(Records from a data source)

○ ○ ○ ○ ○ ○ ○

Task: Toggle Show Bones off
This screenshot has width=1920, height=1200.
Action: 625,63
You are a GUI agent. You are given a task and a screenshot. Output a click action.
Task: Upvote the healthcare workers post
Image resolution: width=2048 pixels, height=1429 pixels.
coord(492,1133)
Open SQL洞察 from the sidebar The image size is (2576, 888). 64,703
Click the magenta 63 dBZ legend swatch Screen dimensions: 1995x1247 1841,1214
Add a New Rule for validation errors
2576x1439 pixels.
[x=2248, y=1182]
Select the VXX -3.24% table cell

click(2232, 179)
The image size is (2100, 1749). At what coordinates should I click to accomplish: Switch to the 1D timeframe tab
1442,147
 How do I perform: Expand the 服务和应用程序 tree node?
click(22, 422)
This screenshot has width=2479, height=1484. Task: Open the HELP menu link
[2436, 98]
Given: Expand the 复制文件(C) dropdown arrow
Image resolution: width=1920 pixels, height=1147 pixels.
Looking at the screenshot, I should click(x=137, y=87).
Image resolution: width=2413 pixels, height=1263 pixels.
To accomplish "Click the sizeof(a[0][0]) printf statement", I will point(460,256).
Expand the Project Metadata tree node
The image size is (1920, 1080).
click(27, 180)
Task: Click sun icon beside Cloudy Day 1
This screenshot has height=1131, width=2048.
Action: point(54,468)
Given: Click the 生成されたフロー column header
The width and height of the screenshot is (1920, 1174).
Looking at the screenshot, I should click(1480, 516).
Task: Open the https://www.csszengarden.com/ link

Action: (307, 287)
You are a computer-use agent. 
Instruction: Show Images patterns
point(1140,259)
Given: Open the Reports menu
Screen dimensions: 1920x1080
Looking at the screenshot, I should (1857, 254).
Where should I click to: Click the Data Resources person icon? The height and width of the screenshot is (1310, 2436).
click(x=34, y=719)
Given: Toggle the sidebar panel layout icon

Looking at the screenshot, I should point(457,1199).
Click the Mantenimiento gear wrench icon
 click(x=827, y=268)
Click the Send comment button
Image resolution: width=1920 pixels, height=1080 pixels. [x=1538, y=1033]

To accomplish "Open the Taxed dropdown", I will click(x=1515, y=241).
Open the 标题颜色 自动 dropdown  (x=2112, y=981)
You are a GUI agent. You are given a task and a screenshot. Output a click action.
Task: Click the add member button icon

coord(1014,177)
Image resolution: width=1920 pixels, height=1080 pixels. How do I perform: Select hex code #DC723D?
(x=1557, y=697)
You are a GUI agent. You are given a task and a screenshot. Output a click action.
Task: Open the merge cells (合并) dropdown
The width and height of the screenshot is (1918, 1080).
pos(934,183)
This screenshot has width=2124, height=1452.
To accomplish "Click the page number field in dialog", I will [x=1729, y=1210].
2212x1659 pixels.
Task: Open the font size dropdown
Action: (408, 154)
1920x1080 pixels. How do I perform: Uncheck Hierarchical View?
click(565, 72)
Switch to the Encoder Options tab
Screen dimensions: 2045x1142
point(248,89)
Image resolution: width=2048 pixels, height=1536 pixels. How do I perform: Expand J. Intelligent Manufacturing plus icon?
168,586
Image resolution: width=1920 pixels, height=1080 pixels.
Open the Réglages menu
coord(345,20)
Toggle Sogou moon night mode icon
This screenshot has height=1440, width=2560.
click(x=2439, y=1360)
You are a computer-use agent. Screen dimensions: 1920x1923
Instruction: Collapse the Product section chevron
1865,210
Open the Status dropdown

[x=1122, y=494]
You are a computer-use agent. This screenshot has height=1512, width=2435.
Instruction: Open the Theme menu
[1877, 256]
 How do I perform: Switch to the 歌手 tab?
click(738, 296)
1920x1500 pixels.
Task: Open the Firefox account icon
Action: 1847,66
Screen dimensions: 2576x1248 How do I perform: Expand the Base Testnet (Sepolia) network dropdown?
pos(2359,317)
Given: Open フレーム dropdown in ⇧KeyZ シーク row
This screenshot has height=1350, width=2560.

○ ○ ○ ○ ○ ○ ○

▶ _YOUR TASK_
Filter the records for lines holding the string "computer". Copy each one.

▶ _WRITTEN REPLY_
You are a computer-use agent. 
You are a computer-use agent. Screen dimensions: 1920x1923
You are a computer-use agent. This screenshot has height=1512, width=2435.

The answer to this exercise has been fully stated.